Orchestrate MongoDB operations with Apache Airflow
MongoDB is a general-purpose document database that supports high-dimensional embeddings for text data and complex search queries. With the Mongo DB Airflow provider, you can orchestrate interactions with MongoDB from your Airflow DAGs.
In this tutorial, you'll use Apache Airflow, MongoDB, and OpenAI to create a pipeline to ingest, embed, store, and query video game descriptions in MongoDB.
Why use Airflow with MongoDB?
MongoDB can store and query high-dimensional embeddings for text data, which is useful for applications like recommendation systems.
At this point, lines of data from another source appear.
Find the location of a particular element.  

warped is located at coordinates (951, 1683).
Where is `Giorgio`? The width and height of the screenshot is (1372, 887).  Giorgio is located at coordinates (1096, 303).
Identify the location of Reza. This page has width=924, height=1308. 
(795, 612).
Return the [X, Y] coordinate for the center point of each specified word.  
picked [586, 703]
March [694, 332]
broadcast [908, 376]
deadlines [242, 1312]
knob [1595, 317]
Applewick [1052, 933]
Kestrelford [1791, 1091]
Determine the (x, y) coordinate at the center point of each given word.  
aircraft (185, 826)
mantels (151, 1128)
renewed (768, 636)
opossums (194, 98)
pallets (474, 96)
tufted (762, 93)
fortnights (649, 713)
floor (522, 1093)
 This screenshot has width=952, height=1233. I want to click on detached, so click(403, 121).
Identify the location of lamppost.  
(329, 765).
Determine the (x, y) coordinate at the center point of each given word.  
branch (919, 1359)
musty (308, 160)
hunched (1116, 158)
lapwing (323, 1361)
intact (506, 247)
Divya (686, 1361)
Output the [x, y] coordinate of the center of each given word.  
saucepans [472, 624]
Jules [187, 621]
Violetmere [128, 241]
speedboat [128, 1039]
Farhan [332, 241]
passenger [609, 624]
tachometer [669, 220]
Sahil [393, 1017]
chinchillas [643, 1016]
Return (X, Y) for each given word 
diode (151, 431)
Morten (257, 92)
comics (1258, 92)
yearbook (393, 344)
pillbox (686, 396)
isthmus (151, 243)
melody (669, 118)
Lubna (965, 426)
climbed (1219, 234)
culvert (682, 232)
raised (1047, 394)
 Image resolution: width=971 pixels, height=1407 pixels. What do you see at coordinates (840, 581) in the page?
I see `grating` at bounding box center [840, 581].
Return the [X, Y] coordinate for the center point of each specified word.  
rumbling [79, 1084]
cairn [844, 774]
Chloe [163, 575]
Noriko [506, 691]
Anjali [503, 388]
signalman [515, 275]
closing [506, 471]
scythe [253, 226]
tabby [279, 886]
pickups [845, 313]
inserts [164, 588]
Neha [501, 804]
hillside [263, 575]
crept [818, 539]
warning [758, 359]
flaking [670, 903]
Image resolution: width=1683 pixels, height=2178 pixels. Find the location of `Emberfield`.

You can orchestrate all steps of the process with Airflow, from ingesting data to querying it.
By integrating MongoDB with Airflow, you can:
- Use Airflow's data-driven scheduling capabilities to trigger operations in MongoDB based on other events in your data ecosystem, like the training of a new model having completed or the successful ingestion of new text data.
- Create pipelines interacting with MongoDB that adapt to changes in your data at runtime using dynamic Airflow tasks.
- Add Airflow features such as retries, branching, and alerts to MongoDB operations for handling complex task dependencies or task failures.
Time to complete
This tutorial takes approximately 30 minutes to complete.
Assumed knowledge
To get the most out of this tutorial, make sure you have an understanding of:
- The basics of MongoDB. See Getting started.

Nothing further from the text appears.